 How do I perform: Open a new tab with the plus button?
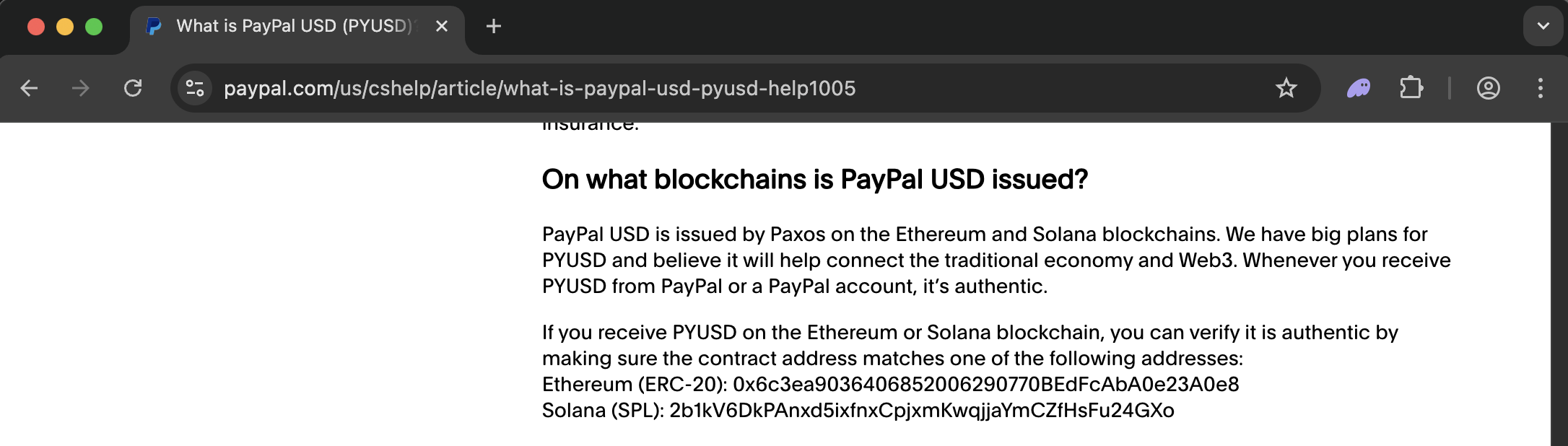494,26
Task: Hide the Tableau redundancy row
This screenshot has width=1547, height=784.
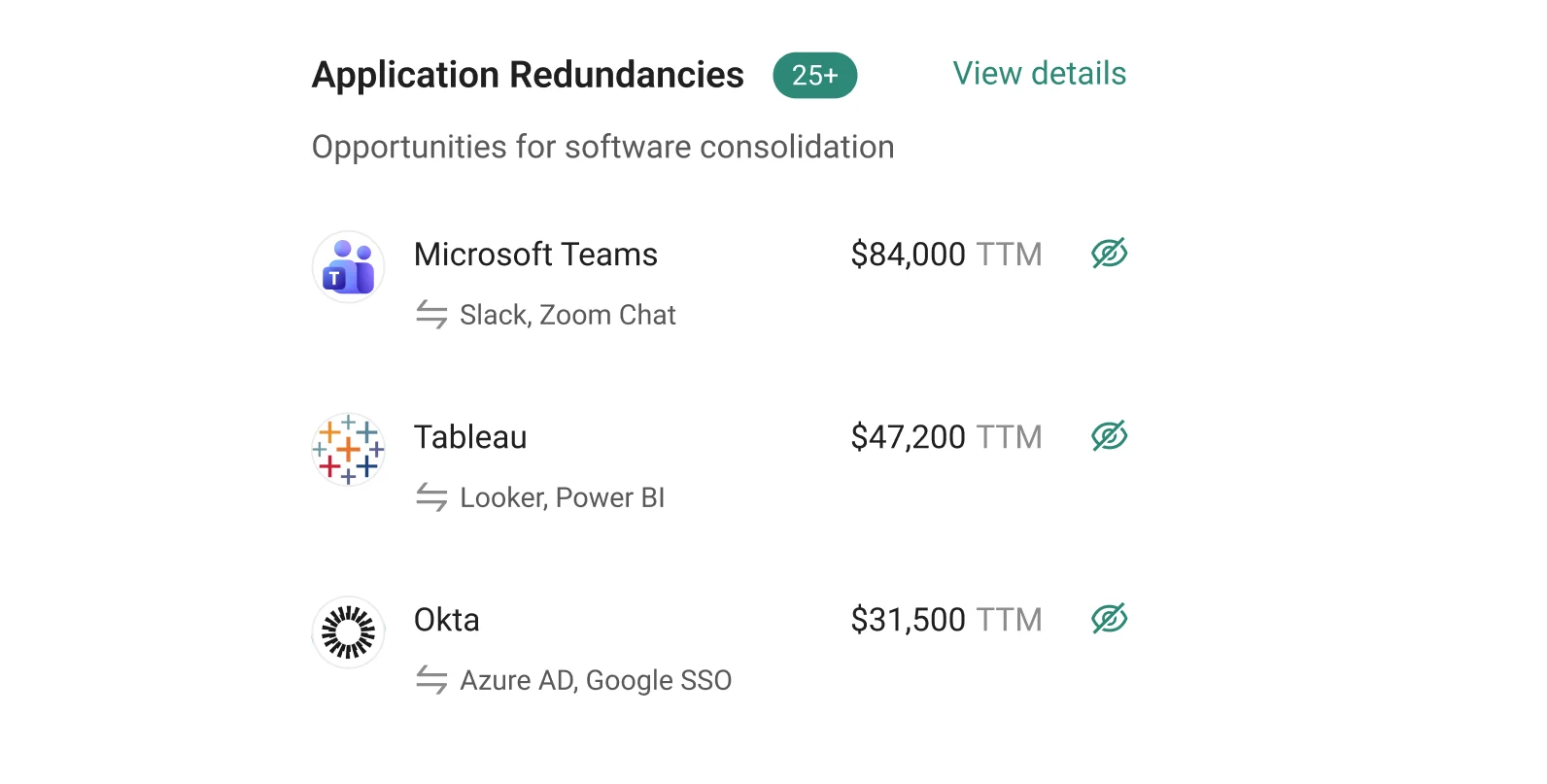Action: pyautogui.click(x=1109, y=436)
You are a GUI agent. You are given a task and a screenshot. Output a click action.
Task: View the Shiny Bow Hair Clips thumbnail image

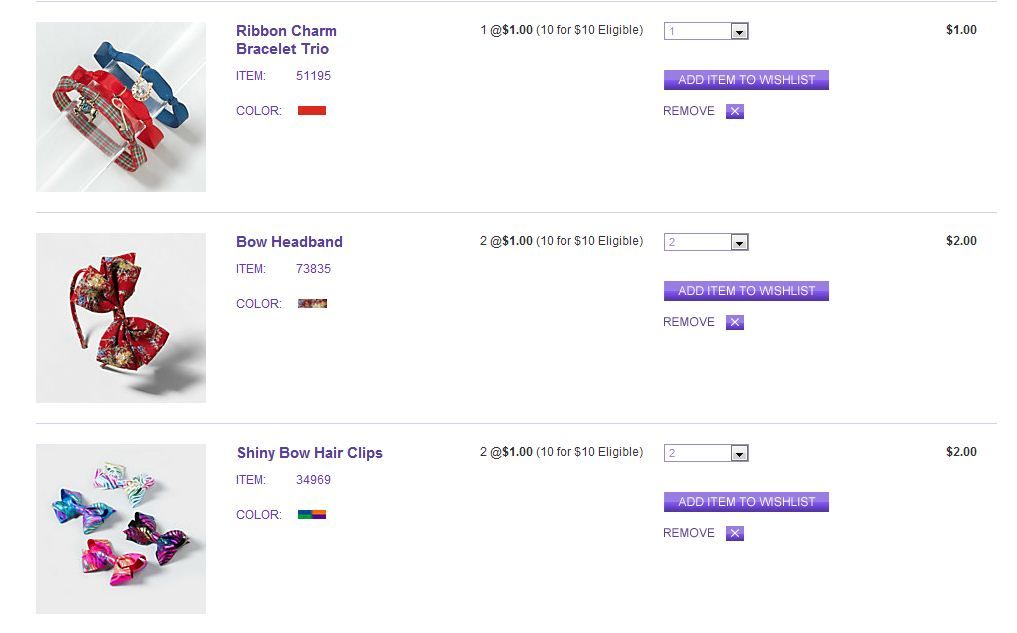click(x=121, y=529)
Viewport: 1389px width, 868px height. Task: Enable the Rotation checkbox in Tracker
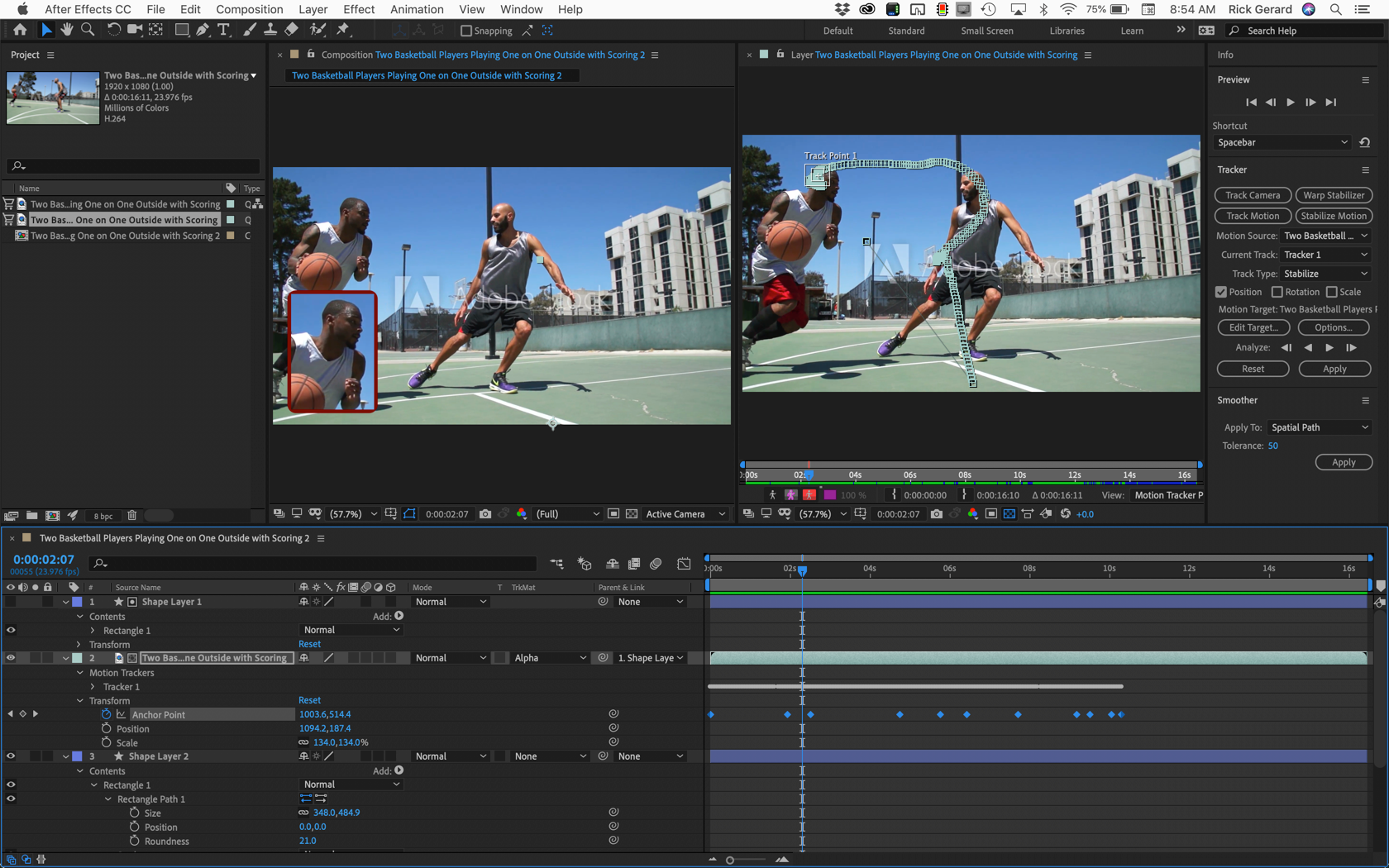point(1277,292)
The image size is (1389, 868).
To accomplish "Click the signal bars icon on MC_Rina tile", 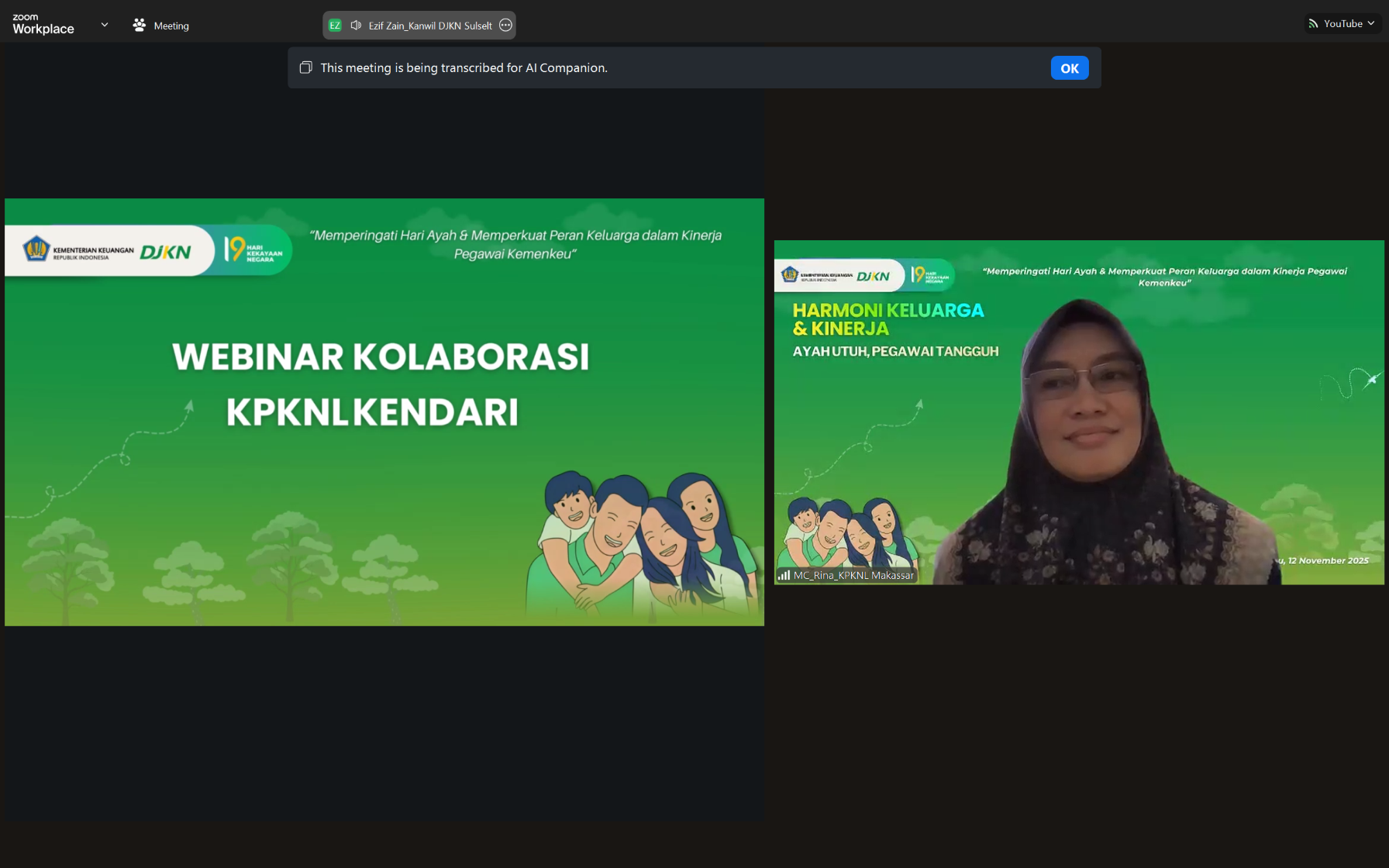I will pos(784,575).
==============================
## Required action
Please transcribe exactly the lines from the start of the records through the line containing "You are a GUI", leaving the pictures out.

## Result of this exercise
 How do I perform: Open a new tab with the plus button?
494,26
Task: Hide the Tableau redundancy row
This screenshot has width=1547, height=784.
Action: pyautogui.click(x=1109, y=436)
You are a GUI agent. You are given a task and a screenshot. Output a click action.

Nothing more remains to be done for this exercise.